Konflikte und der Klimawandel sind nach Angaben der Welthungerhilfe und des UN-Welternährungsprogramms die größten Hungertreiber – wobei die Folgen der Corona-Pandemie die Situation zusätzlich verschärfen.

Welthungerhilfe-Präsidentin Marlehn Thieme beklagte am Donnerstag in Berlin bei der Vorstellung des Welthunger-Index 2021 eine „sehr deutliche Steigerung“ des Hungers. Laut Bericht hungern weltweit etwa 811 Millionen Menschen; 41 Millionen leben am Rande der Hungersnot. Besonders dramatisch sei die Lage in Somalia, Jemen, Afghanistan, Madagaskar und dem Südsudan. Der Welthunger-Index prüft die Lage in 128 Ländern und sieht deutliche Rückschritte bei der Hungerbekämpfung.

Die Welt sei bei der Hungerbekämpfung vom Kurs abgekommen und entferne sich immer weiter vom verbindlich vereinbarten UN-Nachhaltigkeitsziel, den Hunger bis 2030 zu besiegen, beklagte Thieme.
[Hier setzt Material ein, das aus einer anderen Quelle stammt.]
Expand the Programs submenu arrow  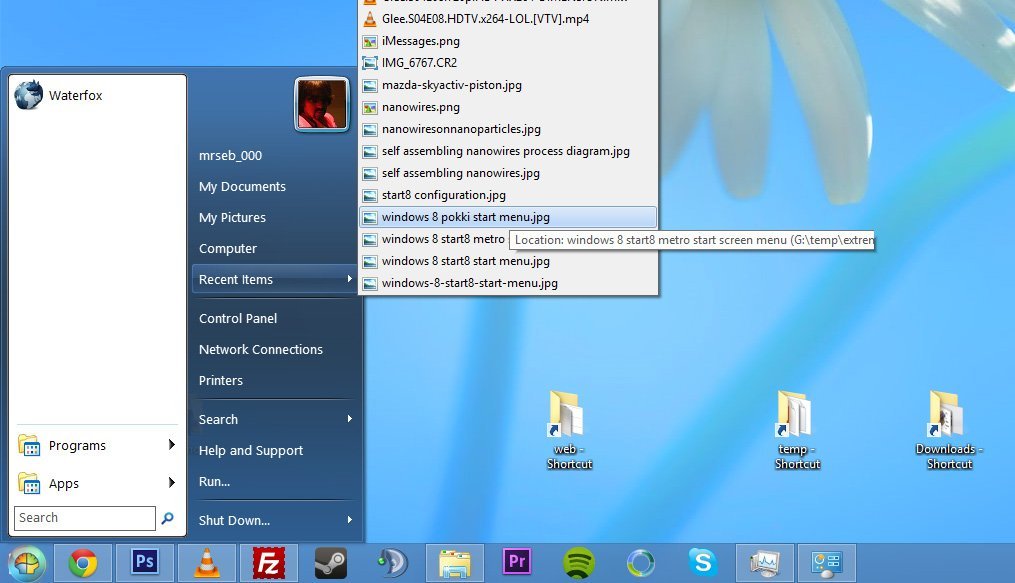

Die Corona-Pandemie habe die angespannte Ernährungslage in vielen Ländern des Südens noch einmal verschärft; Millionen Familien hätten ihre Existenzgrundlage verloren. Eine Folge der Pandemie seien deutliche Preissteigerungen.

Konflikte und Klimawande größte Ursachen

„Die größten Hungertreiber bleiben aber Konflikte und der Klimawandel“, so Thieme. Die Ärmsten und Schwächsten träfen die Folgen des Klimawandels besonders hart getroffen, obwohl sie am wenigsten dazu beitragen. Auf der Klimakonferenz im November in Glasgow seien klare und verbindliche Ziele für die Reduzierung des CO2-Ausstoßes sowie finanzielle Unterstützung für die Förderung von Klimaresilienz nötig, forderte Thieme.

Das Welternährungsprogramm der Vereinten Nationen (WFP) warnte in Rom ebenfalls vor einer massiven Verschärfung des Hungers durch die Klimakrise. Laut WFP-Analyse könnte ein Anstieg der globalen Durchschnittstemperatur um zwei Grad Celsius gegenüber dem vorindustriellen Niveau weitere 189 Millionen Menschen mit Hunger bedrohen. WFP-Exekutivdirektor David Beasley forderte ein Frühwarnsystem und Programme zur Anpassung an den Klimawandel, um diese drohende humanitäre Katastrophe abzuwenden.

UN-Nothilfeprogramm gefordert

Entwicklungsminister Gerd Müller (CSU) warnte angesichts zunehmender Krisen ebenfalls vor Rückschlägen. In der „Augsburger Allgemeinen“ bekräftigte er seine Forderung nach einer Reform der UN-Nahrungsmittelhilfsprogramme und einem UN-Nothilfe- und Krisenfonds von zehn Milliarden Euro.